» Problem statement
The answer is every record that follows, printed exactly.

» Stored data
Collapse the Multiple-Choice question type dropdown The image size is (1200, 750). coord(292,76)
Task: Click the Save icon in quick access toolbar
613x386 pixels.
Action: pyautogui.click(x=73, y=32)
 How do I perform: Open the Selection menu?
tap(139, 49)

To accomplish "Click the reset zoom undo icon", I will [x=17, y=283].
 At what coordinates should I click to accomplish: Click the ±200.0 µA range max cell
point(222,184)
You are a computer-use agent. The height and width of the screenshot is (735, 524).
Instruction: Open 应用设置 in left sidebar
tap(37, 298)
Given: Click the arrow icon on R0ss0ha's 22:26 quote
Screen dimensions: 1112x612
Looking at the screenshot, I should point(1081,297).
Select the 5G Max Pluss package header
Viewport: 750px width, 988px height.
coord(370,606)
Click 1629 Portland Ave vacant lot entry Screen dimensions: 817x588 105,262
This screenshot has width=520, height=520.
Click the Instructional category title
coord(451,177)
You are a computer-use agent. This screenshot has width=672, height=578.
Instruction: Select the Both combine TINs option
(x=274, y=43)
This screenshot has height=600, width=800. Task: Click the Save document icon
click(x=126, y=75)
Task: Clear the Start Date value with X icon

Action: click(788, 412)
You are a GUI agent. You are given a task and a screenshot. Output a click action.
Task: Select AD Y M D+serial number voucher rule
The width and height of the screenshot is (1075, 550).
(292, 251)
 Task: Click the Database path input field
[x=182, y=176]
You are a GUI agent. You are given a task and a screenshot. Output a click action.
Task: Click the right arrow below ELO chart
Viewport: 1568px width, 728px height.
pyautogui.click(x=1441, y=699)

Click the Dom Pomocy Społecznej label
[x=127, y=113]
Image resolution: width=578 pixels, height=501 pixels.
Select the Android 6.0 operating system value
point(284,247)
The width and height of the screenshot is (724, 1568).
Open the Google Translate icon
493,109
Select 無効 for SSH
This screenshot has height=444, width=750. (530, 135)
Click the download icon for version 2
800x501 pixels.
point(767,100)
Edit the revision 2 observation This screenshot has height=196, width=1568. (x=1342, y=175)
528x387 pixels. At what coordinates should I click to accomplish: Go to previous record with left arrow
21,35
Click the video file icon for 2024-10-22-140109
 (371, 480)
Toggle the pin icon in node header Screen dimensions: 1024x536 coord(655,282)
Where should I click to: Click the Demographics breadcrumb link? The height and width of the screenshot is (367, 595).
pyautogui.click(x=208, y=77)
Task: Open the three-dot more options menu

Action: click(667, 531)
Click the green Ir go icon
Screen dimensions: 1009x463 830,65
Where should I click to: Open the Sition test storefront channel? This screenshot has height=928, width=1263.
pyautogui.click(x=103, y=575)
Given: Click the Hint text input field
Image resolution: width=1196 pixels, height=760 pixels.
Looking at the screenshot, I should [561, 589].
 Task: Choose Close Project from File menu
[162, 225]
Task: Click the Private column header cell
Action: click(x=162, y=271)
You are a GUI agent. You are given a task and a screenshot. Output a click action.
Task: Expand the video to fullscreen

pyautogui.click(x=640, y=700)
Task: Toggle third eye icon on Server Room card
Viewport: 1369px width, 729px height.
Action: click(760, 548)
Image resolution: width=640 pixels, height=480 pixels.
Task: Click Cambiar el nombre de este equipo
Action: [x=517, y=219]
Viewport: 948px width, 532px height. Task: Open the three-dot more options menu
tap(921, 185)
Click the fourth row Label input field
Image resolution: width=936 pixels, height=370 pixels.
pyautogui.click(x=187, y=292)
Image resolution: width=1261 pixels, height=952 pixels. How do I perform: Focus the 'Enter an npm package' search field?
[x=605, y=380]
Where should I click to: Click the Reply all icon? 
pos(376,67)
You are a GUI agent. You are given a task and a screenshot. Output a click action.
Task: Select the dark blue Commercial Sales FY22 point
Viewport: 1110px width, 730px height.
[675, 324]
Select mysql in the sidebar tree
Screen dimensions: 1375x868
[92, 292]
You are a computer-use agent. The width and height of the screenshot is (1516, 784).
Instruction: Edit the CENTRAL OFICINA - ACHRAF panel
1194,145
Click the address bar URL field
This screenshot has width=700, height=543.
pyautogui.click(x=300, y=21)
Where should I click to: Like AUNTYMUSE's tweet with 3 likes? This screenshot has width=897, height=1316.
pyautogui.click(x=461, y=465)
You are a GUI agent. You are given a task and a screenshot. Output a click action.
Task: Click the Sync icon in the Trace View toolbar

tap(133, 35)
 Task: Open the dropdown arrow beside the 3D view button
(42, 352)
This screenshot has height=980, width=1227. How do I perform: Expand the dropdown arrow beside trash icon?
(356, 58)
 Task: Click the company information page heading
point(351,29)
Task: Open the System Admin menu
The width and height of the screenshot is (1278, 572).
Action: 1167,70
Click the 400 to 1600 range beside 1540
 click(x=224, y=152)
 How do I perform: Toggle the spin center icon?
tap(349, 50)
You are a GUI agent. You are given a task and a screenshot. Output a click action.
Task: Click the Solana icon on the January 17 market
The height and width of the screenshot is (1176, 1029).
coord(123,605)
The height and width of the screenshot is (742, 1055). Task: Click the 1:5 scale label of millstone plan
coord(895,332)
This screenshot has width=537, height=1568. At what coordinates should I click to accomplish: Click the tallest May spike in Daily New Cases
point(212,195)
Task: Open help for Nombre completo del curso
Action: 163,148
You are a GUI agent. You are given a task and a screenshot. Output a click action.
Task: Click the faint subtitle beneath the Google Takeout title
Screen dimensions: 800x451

» Result below
Collapse the Multiple-Choice question type dropdown The image size is (1200, 750). coord(292,76)
Task: Click the Save icon in quick access toolbar
613x386 pixels.
Action: pyautogui.click(x=73, y=32)
 How do I perform: Open the Selection menu?
tap(139, 49)

To accomplish "Click the reset zoom undo icon", I will [x=17, y=283].
 At what coordinates should I click to accomplish: Click the ±200.0 µA range max cell
point(222,184)
You are a computer-use agent. The height and width of the screenshot is (735, 524).
Instruction: Open 应用设置 in left sidebar
tap(37, 298)
Given: Click the arrow icon on R0ss0ha's 22:26 quote
Screen dimensions: 1112x612
Looking at the screenshot, I should point(1081,297).
Select the 5G Max Pluss package header
Viewport: 750px width, 988px height.
coord(370,606)
Click 1629 Portland Ave vacant lot entry Screen dimensions: 817x588 105,262
This screenshot has width=520, height=520.
Click the Instructional category title
coord(451,177)
You are a computer-use agent. This screenshot has width=672, height=578.
Instruction: Select the Both combine TINs option
(x=274, y=43)
This screenshot has height=600, width=800. Task: Click the Save document icon
click(x=126, y=75)
Task: Clear the Start Date value with X icon

Action: click(788, 412)
You are a GUI agent. You are given a task and a screenshot. Output a click action.
Task: Select AD Y M D+serial number voucher rule
The width and height of the screenshot is (1075, 550).
(292, 251)
 Task: Click the Database path input field
[x=182, y=176]
You are a GUI agent. You are given a task and a screenshot. Output a click action.
Task: Click the right arrow below ELO chart
Viewport: 1568px width, 728px height.
pyautogui.click(x=1441, y=699)

Click the Dom Pomocy Społecznej label
[x=127, y=113]
Image resolution: width=578 pixels, height=501 pixels.
Select the Android 6.0 operating system value
point(284,247)
The width and height of the screenshot is (724, 1568).
Open the Google Translate icon
493,109
Select 無効 for SSH
This screenshot has height=444, width=750. (530, 135)
Click the download icon for version 2
800x501 pixels.
point(767,100)
Edit the revision 2 observation This screenshot has height=196, width=1568. (x=1342, y=175)
528x387 pixels. At what coordinates should I click to accomplish: Go to previous record with left arrow
21,35
Click the video file icon for 2024-10-22-140109
 (371, 480)
Toggle the pin icon in node header Screen dimensions: 1024x536 coord(655,282)
Where should I click to: Click the Demographics breadcrumb link? The height and width of the screenshot is (367, 595).
pyautogui.click(x=208, y=77)
Task: Open the three-dot more options menu

Action: click(667, 531)
Click the green Ir go icon
Screen dimensions: 1009x463 830,65
Where should I click to: Open the Sition test storefront channel? This screenshot has height=928, width=1263.
pyautogui.click(x=103, y=575)
Given: Click the Hint text input field
Image resolution: width=1196 pixels, height=760 pixels.
Looking at the screenshot, I should [561, 589].
 Task: Choose Close Project from File menu
[162, 225]
Task: Click the Private column header cell
Action: click(x=162, y=271)
You are a GUI agent. You are given a task and a screenshot. Output a click action.
Task: Expand the video to fullscreen

pyautogui.click(x=640, y=700)
Task: Toggle third eye icon on Server Room card
Viewport: 1369px width, 729px height.
Action: click(760, 548)
Image resolution: width=640 pixels, height=480 pixels.
Task: Click Cambiar el nombre de este equipo
Action: [x=517, y=219]
Viewport: 948px width, 532px height. Task: Open the three-dot more options menu
tap(921, 185)
Click the fourth row Label input field
Image resolution: width=936 pixels, height=370 pixels.
pyautogui.click(x=187, y=292)
Image resolution: width=1261 pixels, height=952 pixels. How do I perform: Focus the 'Enter an npm package' search field?
[x=605, y=380]
Where should I click to: Click the Reply all icon? 
pos(376,67)
You are a GUI agent. You are given a task and a screenshot. Output a click action.
Task: Select the dark blue Commercial Sales FY22 point
Viewport: 1110px width, 730px height.
[675, 324]
Select mysql in the sidebar tree
Screen dimensions: 1375x868
[92, 292]
You are a computer-use agent. The width and height of the screenshot is (1516, 784).
Instruction: Edit the CENTRAL OFICINA - ACHRAF panel
1194,145
Click the address bar URL field
This screenshot has width=700, height=543.
pyautogui.click(x=300, y=21)
Where should I click to: Like AUNTYMUSE's tweet with 3 likes? This screenshot has width=897, height=1316.
pyautogui.click(x=461, y=465)
You are a GUI agent. You are given a task and a screenshot. Output a click action.
Task: Click the Sync icon in the Trace View toolbar

tap(133, 35)
 Task: Open the dropdown arrow beside the 3D view button
(42, 352)
This screenshot has height=980, width=1227. How do I perform: Expand the dropdown arrow beside trash icon?
(356, 58)
 Task: Click the company information page heading
point(351,29)
Task: Open the System Admin menu
The width and height of the screenshot is (1278, 572).
Action: 1167,70
Click the 400 to 1600 range beside 1540
 click(x=224, y=152)
 How do I perform: Toggle the spin center icon?
tap(349, 50)
You are a GUI agent. You are given a task and a screenshot. Output a click action.
Task: Click the Solana icon on the January 17 market
The height and width of the screenshot is (1176, 1029).
coord(123,605)
The height and width of the screenshot is (742, 1055). Task: Click the 1:5 scale label of millstone plan
coord(895,332)
This screenshot has width=537, height=1568. At what coordinates should I click to accomplish: Click the tallest May spike in Daily New Cases
point(212,195)
Task: Open help for Nombre completo del curso
Action: 163,148
You are a GUI agent. You are given a task and a screenshot. Output a click action.
Task: Click the faint subtitle beneath the Google Takeout title
Screen dimensions: 800x451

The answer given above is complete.